A hybrid, “Eami” is “for audiences who believe in the power of cinema, its visuals and empathy, an immersive experience which transports spectators on a poetical journey,” said Worthington.
He added that, besides theatrical and digital, another exhibition window could be some form of art installation, a form Encina has already explored in her previous works and also with her latest film, presenting several of her installations including some in an exclusively sound format at the Fondation Cartier.
The film’s background, Worthington noted, is the forced displacement of the Ayoreo Totobiegosode who lived in the Northern Paraguayan Chaco, by one of the most rampant deforestations in the world, as companies use the land for stockbreeding, in addition to smuggling wood rolls and converting the indigenous population into a cheap labor force.
Currently, more than 25,000 hectares of forest are cut down every month. After 20 years of legal battles, in 2018, the Totobiegosode Ayoreos succeeded in getting the Paraguayan State to give them the title to an 18,000-hectare reservation, Chiadí, that is part of their natural and cultural heritage.

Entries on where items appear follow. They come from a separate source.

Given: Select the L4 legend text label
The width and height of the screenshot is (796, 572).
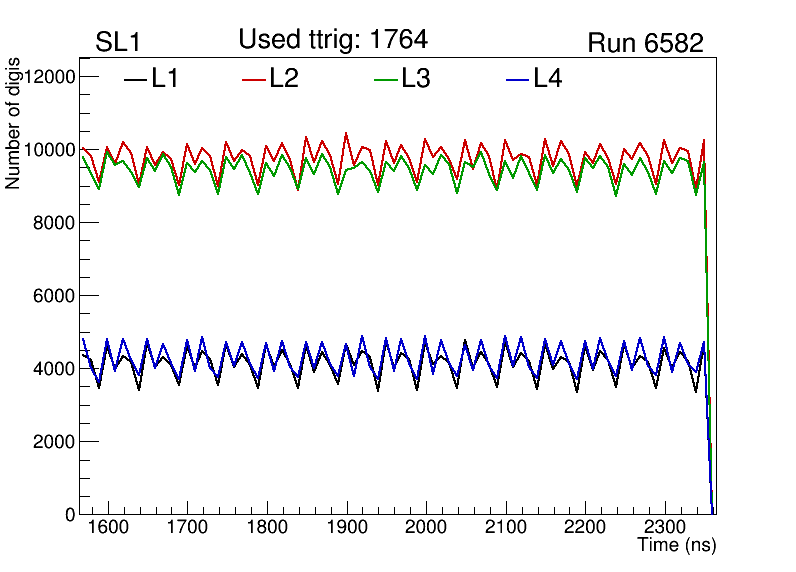Looking at the screenshot, I should point(547,78).
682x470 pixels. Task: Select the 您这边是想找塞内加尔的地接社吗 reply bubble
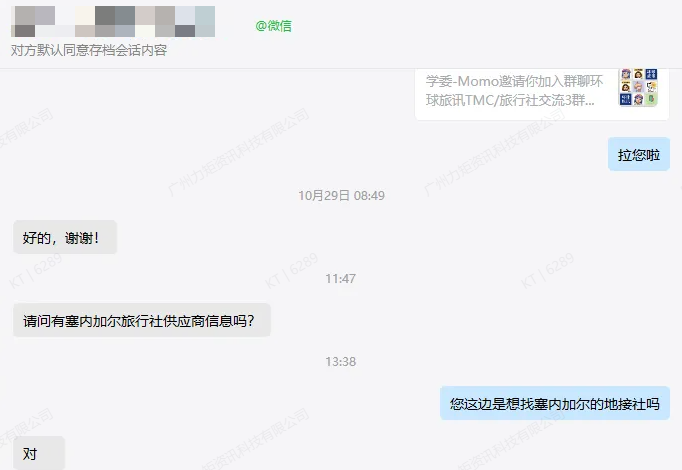[555, 403]
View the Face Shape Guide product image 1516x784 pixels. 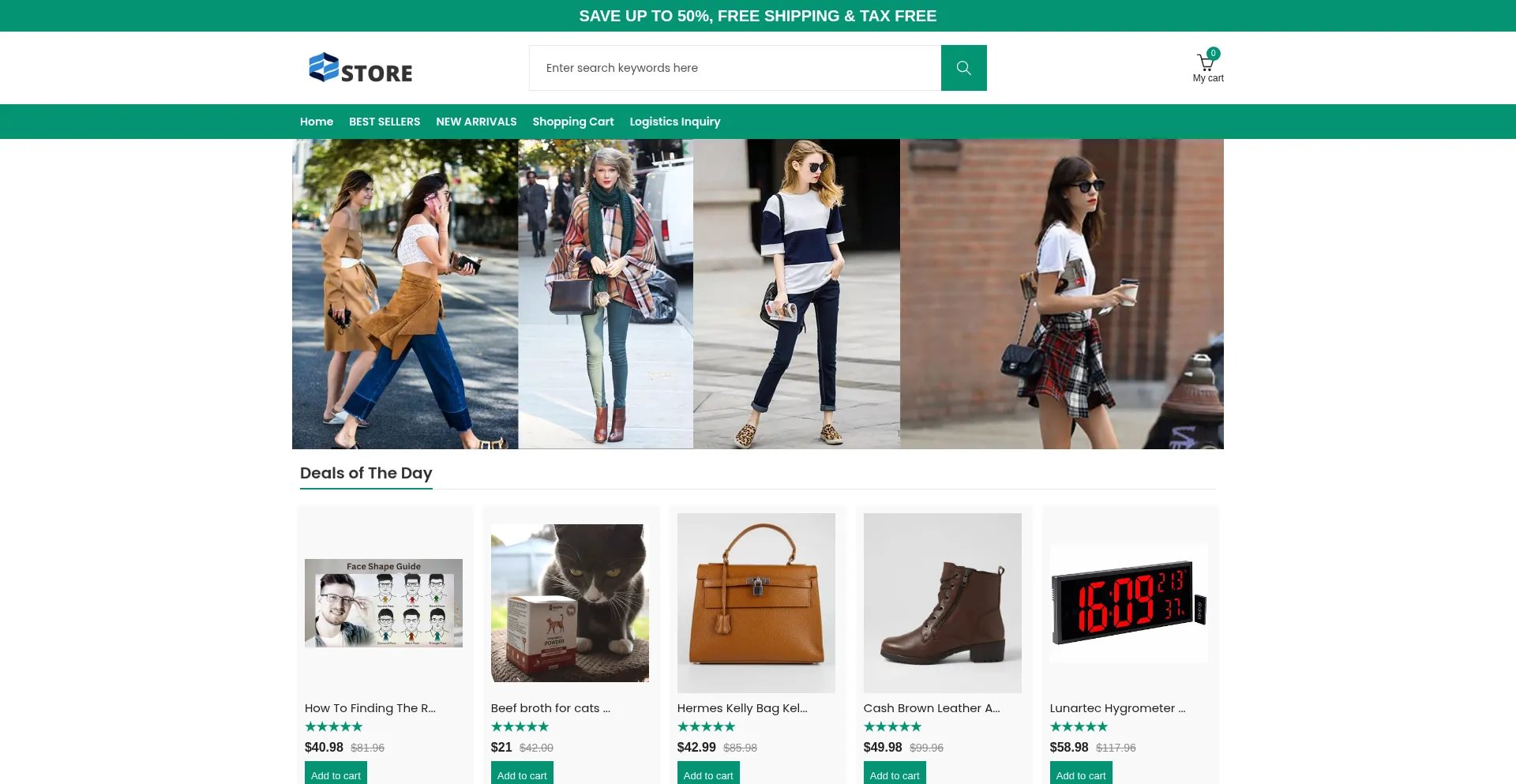[x=384, y=603]
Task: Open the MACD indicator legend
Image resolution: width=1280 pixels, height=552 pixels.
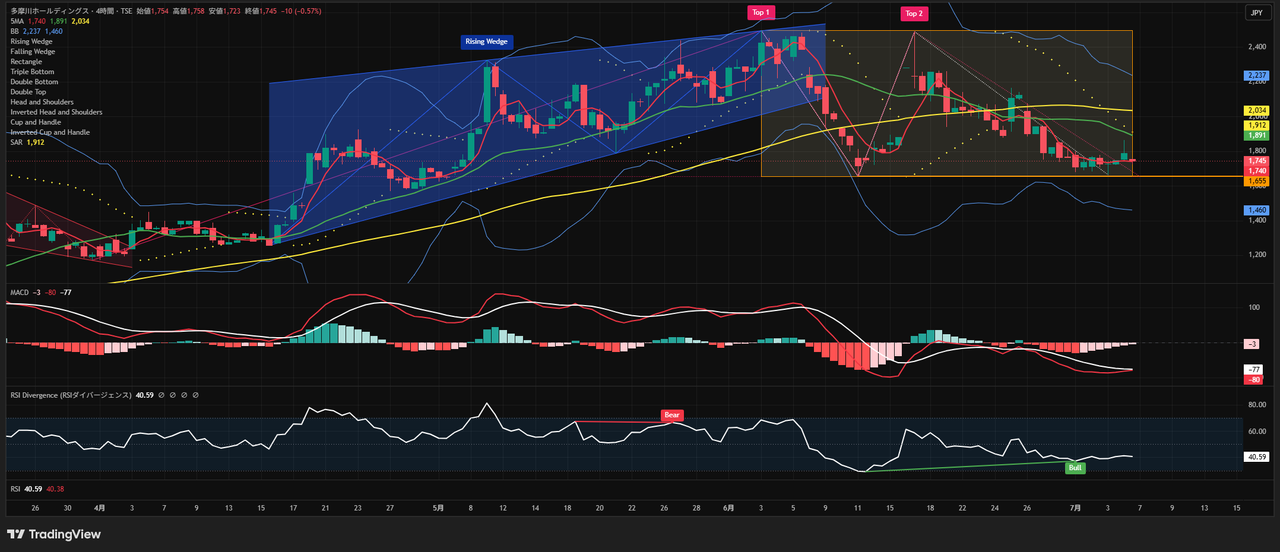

But the Ayoreos’ problems are far from over. Still “Chiadí, ancestral land where the Bird, the Tree and the Wind live, slowly burns. With it, the memory of the world as we know it disappears,” the film’s synopsis runs.
Worthington will present a first trailer and stills at Ventana Sur. “Eami” is produced by Silencio Cine, backed by prestige upscale network Arte France and co-produced by Danny Glover and Joslyn Barnes’ Louverture Films as well as Sagax in the U.S.
Further co-producers take in Paraguay’s Sabaté Films; Germany’s Black Forest Films; MPM Film and Eaux Vives Productions in France; Mexico’s Splendor Omnia, Barraca Producciones, Piano and Grupo LVT; The Netherlands’ Revolver Amsterdam and Fortuna Films; and Argentina’s Gaman Cine.
Given its visuals, “Eami” will not have been the most economical film to make. That said, a whole host of companies simply wanted in.